Celeste – Review

Celeste film review; BIFF, Brisbane International Film Festival opening night, QueenslandDirected by: Ben Hackworth

Runtime: 105 minutes

Opening up the Brisbane International Film Festival this year, Celeste kicks off the year’s proceedings with an undeniably Queensland flavour. Helmed by Brisbane-born director Ben Hackworth, the film follows Celeste (Radha Mitchell), a famed forty-something opera singer, as she prepares to make a comeback after a decade out of the limelight. Having pushed everyone away after the death of her husband ten years ago, Celeste uses the occasion to attempt reconciliation with her estranged step-son Jack (Thomas Cocquerel). While Jack has mixed feelings towards Celeste, he also finds himself needing a place to lay low after owing money to the wrong people. Their resulting reconnection brings a host of longstanding issues bubbling to the surface. As the highly-anticipated comeback approaches at breakneck speed, Jack searches within himself for tools to navigate a complex reconciliation with an increasingly unstable Celeste.

Ben Hackworth does a marvellous job capturing far north Queensland on film, with its tropical rainforest scenery providing some serenity to the otherwise constricting emotional elements of the film. Shot on location at Paronella Park, the site of an inspired castle estate that looks like it grew in with the rest of the rainforest flora, the film finds a perfect staging ground for its slow-paced familial melodrama. Hackworth employs some interesting composition choices, keeping shots dynamic and tastefully off-kilter to contrast and amplify the turmoil of the characters’ emotions throughout.

Rhada Mitchell’s Celeste makes for a compelling character, a victim of circumstance whose graceful retreat from the limelight has long since morphed into a prison comprised of her own past successes and traumas. While she’s not a likeable character by any stretch, she’s not meant to be—we simply need to understand her situation and how it comes through in her behaviour, and Mitchell shines in her ability to convey an array of complex emotions in a way that is both terrifying and believable.

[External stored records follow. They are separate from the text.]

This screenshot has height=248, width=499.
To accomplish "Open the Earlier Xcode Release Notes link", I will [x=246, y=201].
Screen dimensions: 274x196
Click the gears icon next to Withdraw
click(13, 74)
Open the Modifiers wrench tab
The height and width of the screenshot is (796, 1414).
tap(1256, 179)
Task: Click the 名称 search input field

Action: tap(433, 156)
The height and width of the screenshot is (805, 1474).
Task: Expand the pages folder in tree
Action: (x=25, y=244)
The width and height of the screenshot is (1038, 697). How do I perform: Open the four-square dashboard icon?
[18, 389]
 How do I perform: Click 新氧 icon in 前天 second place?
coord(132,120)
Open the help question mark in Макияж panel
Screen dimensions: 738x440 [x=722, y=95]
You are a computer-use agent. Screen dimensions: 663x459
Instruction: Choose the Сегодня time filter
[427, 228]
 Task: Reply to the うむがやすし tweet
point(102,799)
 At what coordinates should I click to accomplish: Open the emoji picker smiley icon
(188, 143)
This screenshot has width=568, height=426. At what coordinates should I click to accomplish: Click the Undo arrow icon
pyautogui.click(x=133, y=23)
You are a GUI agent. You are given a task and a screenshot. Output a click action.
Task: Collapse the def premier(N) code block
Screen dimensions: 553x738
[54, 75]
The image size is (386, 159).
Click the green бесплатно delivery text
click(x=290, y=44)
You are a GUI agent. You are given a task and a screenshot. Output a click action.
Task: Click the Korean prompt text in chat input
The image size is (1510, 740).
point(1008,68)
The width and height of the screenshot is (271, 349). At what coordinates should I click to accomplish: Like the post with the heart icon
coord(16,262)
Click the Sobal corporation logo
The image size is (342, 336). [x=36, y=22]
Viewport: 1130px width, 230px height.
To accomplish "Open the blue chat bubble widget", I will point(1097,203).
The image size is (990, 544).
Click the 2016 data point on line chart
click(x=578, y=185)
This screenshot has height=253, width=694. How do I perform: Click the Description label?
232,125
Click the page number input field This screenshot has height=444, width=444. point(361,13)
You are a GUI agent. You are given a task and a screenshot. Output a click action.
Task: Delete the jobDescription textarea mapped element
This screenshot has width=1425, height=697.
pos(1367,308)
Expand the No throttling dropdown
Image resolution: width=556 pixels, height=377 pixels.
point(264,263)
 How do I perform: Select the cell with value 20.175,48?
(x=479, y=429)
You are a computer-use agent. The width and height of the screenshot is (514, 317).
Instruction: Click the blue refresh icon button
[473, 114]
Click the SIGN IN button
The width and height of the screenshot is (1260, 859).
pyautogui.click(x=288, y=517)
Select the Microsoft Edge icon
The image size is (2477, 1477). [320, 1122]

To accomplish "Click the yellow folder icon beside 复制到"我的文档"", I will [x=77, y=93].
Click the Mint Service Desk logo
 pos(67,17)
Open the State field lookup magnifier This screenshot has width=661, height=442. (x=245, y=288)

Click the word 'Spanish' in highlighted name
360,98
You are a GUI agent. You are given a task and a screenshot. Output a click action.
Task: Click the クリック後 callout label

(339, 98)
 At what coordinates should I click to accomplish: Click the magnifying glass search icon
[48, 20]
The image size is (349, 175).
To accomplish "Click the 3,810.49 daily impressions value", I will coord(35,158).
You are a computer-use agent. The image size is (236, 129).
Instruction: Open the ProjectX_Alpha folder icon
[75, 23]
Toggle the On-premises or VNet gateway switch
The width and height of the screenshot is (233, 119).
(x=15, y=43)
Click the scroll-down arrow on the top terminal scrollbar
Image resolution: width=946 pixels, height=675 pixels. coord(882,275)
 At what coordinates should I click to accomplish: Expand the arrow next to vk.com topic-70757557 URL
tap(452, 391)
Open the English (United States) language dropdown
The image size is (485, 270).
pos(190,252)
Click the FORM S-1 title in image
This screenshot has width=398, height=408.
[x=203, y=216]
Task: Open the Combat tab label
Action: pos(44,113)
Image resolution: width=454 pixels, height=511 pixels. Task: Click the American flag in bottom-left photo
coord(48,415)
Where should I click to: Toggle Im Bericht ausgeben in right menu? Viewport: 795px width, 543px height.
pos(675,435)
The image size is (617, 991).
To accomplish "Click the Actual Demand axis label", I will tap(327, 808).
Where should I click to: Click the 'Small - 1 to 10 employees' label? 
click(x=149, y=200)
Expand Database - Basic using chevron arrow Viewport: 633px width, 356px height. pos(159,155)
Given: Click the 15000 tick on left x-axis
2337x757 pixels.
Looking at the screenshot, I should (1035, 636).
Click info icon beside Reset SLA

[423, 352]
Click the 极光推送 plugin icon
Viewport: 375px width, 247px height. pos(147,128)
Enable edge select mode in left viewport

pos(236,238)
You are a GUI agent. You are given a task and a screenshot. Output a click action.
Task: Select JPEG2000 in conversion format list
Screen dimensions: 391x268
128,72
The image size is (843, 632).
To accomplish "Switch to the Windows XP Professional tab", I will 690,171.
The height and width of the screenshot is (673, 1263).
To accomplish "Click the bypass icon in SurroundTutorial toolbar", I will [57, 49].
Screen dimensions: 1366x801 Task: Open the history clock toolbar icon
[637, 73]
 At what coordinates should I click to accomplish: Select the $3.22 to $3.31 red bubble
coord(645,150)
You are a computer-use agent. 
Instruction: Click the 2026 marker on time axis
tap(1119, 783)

While this could have been the foundation of a gripping character drama, the potential is largely squandered by the characterisation of Celeste’s step-son Jack, who functions as the lynchpin of her story. Thomas Cocquerel is not terrible in the role, but Jack is the kind of character I’ve come to dislike in Australian cinema—a young hot-headed tradie oozing with sexual charisma but with very little going for him in the way of redeemable qualities. There is a certain synergy to the way these two unlikeable characters come together—some of the film’s most impactful moments blossom from the deep well of toxicity that is Celeste and Jack’s relationship—but the resolution attempts to trade in on our sympathy for the Jack character, and I found myself having none to give.

The emotional depth of the story also suffers from its reliance on intermittent vignettes of past traumas, sublime silent moments that hint at the formative events of the film but not always explicitly revealing their nature. I’m always on board when the subtext of events is left up to interpretation, but not so much when we’re left in the dark about what is actually happening. For a film so contingent on the emotional expression of complex characters, the lack of narrative clarity only works to its detriment.

But Celeste’s scripting issues don’t completely hamper its ability to pack in some highly affecting emotional punches—which, in concert with Hackworth’s stunning visuals, make for some of the better artistic moments I’ve seen brought forth through the Queensland landscape. So while it probably won’t play well with general audiences, Celeste may well find a strong niche with arthouse movie-goers who value the artistic potential of Australia’s unique natural sites.